> _Information supplied_
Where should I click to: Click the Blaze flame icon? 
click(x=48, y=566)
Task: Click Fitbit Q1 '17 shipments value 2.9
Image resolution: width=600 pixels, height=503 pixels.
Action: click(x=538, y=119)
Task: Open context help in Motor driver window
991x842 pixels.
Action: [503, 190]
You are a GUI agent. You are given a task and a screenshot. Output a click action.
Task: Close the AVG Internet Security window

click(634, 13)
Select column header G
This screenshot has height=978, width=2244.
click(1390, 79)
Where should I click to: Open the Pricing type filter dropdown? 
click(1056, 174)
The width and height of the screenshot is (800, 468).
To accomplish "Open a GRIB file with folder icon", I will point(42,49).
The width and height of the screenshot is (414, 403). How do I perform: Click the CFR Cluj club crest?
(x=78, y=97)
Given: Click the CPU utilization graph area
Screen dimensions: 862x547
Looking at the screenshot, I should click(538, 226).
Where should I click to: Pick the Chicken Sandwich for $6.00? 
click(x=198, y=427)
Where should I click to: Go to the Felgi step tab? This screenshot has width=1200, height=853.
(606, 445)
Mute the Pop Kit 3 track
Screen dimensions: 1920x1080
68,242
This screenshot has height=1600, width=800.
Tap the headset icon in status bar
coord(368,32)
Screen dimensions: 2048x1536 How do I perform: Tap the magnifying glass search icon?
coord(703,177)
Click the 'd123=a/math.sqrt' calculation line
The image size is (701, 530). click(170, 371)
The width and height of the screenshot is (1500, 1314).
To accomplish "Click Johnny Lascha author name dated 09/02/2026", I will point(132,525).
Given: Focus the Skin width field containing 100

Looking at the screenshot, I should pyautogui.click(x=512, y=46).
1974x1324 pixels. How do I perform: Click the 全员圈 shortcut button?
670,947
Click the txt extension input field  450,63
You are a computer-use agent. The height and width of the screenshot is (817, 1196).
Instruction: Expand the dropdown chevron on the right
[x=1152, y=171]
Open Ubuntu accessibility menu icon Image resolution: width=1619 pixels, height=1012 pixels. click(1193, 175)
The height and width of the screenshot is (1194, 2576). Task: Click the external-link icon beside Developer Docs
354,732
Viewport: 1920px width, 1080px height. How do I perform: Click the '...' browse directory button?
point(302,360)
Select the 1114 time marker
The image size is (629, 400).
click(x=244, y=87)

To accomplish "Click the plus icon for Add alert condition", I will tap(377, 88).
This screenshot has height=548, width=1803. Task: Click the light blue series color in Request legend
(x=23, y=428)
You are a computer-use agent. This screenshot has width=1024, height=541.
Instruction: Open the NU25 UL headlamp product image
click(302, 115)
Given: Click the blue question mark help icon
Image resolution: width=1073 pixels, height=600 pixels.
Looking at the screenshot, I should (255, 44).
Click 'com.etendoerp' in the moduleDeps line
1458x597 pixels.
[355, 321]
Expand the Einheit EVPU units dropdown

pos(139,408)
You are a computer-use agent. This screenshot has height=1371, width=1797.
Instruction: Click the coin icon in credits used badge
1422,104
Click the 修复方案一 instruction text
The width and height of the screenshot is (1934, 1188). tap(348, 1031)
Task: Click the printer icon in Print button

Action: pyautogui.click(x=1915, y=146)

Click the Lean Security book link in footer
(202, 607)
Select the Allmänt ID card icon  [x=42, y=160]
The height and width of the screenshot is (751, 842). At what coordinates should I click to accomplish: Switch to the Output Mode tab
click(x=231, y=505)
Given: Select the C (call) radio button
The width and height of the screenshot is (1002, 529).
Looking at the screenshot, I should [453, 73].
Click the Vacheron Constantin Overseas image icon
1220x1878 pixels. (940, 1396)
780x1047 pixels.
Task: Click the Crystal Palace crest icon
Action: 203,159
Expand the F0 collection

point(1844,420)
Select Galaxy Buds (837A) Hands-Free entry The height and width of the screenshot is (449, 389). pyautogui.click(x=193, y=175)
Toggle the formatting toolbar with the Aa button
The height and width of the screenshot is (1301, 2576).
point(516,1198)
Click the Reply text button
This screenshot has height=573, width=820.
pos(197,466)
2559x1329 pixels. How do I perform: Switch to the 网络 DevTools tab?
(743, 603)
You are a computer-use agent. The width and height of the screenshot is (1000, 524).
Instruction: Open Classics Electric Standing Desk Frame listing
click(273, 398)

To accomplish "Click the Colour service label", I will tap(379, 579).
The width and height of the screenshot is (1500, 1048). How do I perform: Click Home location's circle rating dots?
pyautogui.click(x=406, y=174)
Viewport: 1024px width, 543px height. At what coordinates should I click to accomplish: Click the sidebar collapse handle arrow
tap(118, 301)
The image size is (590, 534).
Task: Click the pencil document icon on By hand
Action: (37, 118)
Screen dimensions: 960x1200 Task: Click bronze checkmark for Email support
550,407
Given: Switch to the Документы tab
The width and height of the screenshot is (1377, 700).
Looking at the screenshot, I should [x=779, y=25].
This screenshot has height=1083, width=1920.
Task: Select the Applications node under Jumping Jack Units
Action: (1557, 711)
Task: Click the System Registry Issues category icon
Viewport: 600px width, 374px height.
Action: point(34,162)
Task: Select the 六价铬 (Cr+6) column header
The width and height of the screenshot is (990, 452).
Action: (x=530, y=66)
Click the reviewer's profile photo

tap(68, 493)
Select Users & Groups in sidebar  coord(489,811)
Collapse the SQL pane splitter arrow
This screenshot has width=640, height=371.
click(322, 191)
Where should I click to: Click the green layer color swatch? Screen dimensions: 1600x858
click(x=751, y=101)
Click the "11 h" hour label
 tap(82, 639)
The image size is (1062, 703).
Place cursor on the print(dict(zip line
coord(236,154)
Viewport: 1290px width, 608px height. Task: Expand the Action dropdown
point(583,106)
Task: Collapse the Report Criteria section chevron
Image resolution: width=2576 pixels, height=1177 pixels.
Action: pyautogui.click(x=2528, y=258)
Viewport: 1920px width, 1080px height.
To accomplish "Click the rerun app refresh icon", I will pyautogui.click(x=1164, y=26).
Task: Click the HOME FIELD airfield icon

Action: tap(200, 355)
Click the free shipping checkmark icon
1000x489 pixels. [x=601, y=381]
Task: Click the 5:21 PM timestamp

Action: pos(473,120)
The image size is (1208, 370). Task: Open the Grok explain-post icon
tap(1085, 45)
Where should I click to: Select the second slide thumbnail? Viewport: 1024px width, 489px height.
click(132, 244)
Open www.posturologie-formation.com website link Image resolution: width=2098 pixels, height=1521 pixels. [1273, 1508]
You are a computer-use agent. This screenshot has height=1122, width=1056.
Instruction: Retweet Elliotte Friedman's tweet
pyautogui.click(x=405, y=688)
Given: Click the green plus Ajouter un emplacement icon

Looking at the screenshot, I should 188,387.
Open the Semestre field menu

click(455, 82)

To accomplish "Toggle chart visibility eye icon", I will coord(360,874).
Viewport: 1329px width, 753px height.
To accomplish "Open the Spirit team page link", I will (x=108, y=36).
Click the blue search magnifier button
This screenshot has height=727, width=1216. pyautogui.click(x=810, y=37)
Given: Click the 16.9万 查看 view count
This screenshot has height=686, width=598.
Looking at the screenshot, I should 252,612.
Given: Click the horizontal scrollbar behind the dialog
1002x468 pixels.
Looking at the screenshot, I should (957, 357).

> _Job_
Can you reproduce all of the data above, line for line, without changing a single character?

> _Expected answer_
Where should I click to: Click the Blaze flame icon? 
click(x=48, y=566)
Task: Click Fitbit Q1 '17 shipments value 2.9
Image resolution: width=600 pixels, height=503 pixels.
Action: click(x=538, y=119)
Task: Open context help in Motor driver window
991x842 pixels.
Action: [503, 190]
You are a GUI agent. You are given a task and a screenshot. Output a click action.
Task: Close the AVG Internet Security window

click(634, 13)
Select column header G
This screenshot has height=978, width=2244.
click(1390, 79)
Where should I click to: Open the Pricing type filter dropdown? 
click(1056, 174)
The width and height of the screenshot is (800, 468).
To accomplish "Open a GRIB file with folder icon", I will point(42,49).
The width and height of the screenshot is (414, 403). How do I perform: Click the CFR Cluj club crest?
(x=78, y=97)
Given: Click the CPU utilization graph area
Screen dimensions: 862x547
Looking at the screenshot, I should click(538, 226).
Where should I click to: Pick the Chicken Sandwich for $6.00? 
click(x=198, y=427)
Where should I click to: Go to the Felgi step tab? This screenshot has width=1200, height=853.
(606, 445)
Mute the Pop Kit 3 track
Screen dimensions: 1920x1080
68,242
This screenshot has height=1600, width=800.
Tap the headset icon in status bar
coord(368,32)
Screen dimensions: 2048x1536 How do I perform: Tap the magnifying glass search icon?
coord(703,177)
Click the 'd123=a/math.sqrt' calculation line
The image size is (701, 530). click(170, 371)
The width and height of the screenshot is (1500, 1314).
To accomplish "Click Johnny Lascha author name dated 09/02/2026", I will point(132,525).
Given: Focus the Skin width field containing 100

Looking at the screenshot, I should pyautogui.click(x=512, y=46).
1974x1324 pixels. How do I perform: Click the 全员圈 shortcut button?
670,947
Click the txt extension input field  450,63
You are a computer-use agent. The height and width of the screenshot is (817, 1196).
Instruction: Expand the dropdown chevron on the right
[x=1152, y=171]
Open Ubuntu accessibility menu icon Image resolution: width=1619 pixels, height=1012 pixels. click(1193, 175)
The height and width of the screenshot is (1194, 2576). Task: Click the external-link icon beside Developer Docs
354,732
Viewport: 1920px width, 1080px height. How do I perform: Click the '...' browse directory button?
point(302,360)
Select the 1114 time marker
The image size is (629, 400).
click(x=244, y=87)

To accomplish "Click the plus icon for Add alert condition", I will tap(377, 88).
This screenshot has height=548, width=1803. Task: Click the light blue series color in Request legend
(x=23, y=428)
You are a computer-use agent. This screenshot has width=1024, height=541.
Instruction: Open the NU25 UL headlamp product image
click(302, 115)
Given: Click the blue question mark help icon
Image resolution: width=1073 pixels, height=600 pixels.
Looking at the screenshot, I should (255, 44).
Click 'com.etendoerp' in the moduleDeps line
1458x597 pixels.
[355, 321]
Expand the Einheit EVPU units dropdown

pos(139,408)
You are a computer-use agent. This screenshot has height=1371, width=1797.
Instruction: Click the coin icon in credits used badge
1422,104
Click the 修复方案一 instruction text
The width and height of the screenshot is (1934, 1188). tap(348, 1031)
Task: Click the printer icon in Print button

Action: pyautogui.click(x=1915, y=146)

Click the Lean Security book link in footer
(202, 607)
Select the Allmänt ID card icon  [x=42, y=160]
The height and width of the screenshot is (751, 842). At what coordinates should I click to accomplish: Switch to the Output Mode tab
click(x=231, y=505)
Given: Select the C (call) radio button
The width and height of the screenshot is (1002, 529).
Looking at the screenshot, I should [453, 73].
Click the Vacheron Constantin Overseas image icon
1220x1878 pixels. (940, 1396)
780x1047 pixels.
Task: Click the Crystal Palace crest icon
Action: 203,159
Expand the F0 collection

point(1844,420)
Select Galaxy Buds (837A) Hands-Free entry The height and width of the screenshot is (449, 389). pyautogui.click(x=193, y=175)
Toggle the formatting toolbar with the Aa button
The height and width of the screenshot is (1301, 2576).
point(516,1198)
Click the Reply text button
This screenshot has height=573, width=820.
pos(197,466)
2559x1329 pixels. How do I perform: Switch to the 网络 DevTools tab?
(743, 603)
You are a computer-use agent. The width and height of the screenshot is (1000, 524).
Instruction: Open Classics Electric Standing Desk Frame listing
click(273, 398)

To accomplish "Click the Colour service label", I will tap(379, 579).
The width and height of the screenshot is (1500, 1048). How do I perform: Click Home location's circle rating dots?
pyautogui.click(x=406, y=174)
Viewport: 1024px width, 543px height. At what coordinates should I click to accomplish: Click the sidebar collapse handle arrow
tap(118, 301)
The image size is (590, 534).
Task: Click the pencil document icon on By hand
Action: (37, 118)
Screen dimensions: 960x1200 Task: Click bronze checkmark for Email support
550,407
Given: Switch to the Документы tab
The width and height of the screenshot is (1377, 700).
Looking at the screenshot, I should [x=779, y=25].
This screenshot has height=1083, width=1920.
Task: Select the Applications node under Jumping Jack Units
Action: (1557, 711)
Task: Click the System Registry Issues category icon
Viewport: 600px width, 374px height.
Action: point(34,162)
Task: Select the 六价铬 (Cr+6) column header
The width and height of the screenshot is (990, 452).
Action: (x=530, y=66)
Click the reviewer's profile photo

tap(68, 493)
Select Users & Groups in sidebar  coord(489,811)
Collapse the SQL pane splitter arrow
This screenshot has width=640, height=371.
click(322, 191)
Where should I click to: Click the green layer color swatch? Screen dimensions: 1600x858
click(x=751, y=101)
Click the "11 h" hour label
 tap(82, 639)
The image size is (1062, 703).
Place cursor on the print(dict(zip line
coord(236,154)
Viewport: 1290px width, 608px height. Task: Expand the Action dropdown
point(583,106)
Task: Collapse the Report Criteria section chevron
Image resolution: width=2576 pixels, height=1177 pixels.
Action: pyautogui.click(x=2528, y=258)
Viewport: 1920px width, 1080px height.
To accomplish "Click the rerun app refresh icon", I will pyautogui.click(x=1164, y=26).
Task: Click the HOME FIELD airfield icon

Action: tap(200, 355)
Click the free shipping checkmark icon
1000x489 pixels. [x=601, y=381]
Task: Click the 5:21 PM timestamp

Action: pos(473,120)
The image size is (1208, 370). Task: Open the Grok explain-post icon
tap(1085, 45)
Where should I click to: Select the second slide thumbnail? Viewport: 1024px width, 489px height.
click(132, 244)
Open www.posturologie-formation.com website link Image resolution: width=2098 pixels, height=1521 pixels. [1273, 1508]
You are a computer-use agent. This screenshot has height=1122, width=1056.
Instruction: Retweet Elliotte Friedman's tweet
pyautogui.click(x=405, y=688)
Given: Click the green plus Ajouter un emplacement icon

Looking at the screenshot, I should 188,387.
Open the Semestre field menu

click(455, 82)

To accomplish "Toggle chart visibility eye icon", I will coord(360,874).
Viewport: 1329px width, 753px height.
To accomplish "Open the Spirit team page link", I will (x=108, y=36).
Click the blue search magnifier button
This screenshot has height=727, width=1216. pyautogui.click(x=810, y=37)
Given: Click the 16.9万 查看 view count
This screenshot has height=686, width=598.
Looking at the screenshot, I should 252,612.
Given: Click the horizontal scrollbar behind the dialog
1002x468 pixels.
Looking at the screenshot, I should (957, 357).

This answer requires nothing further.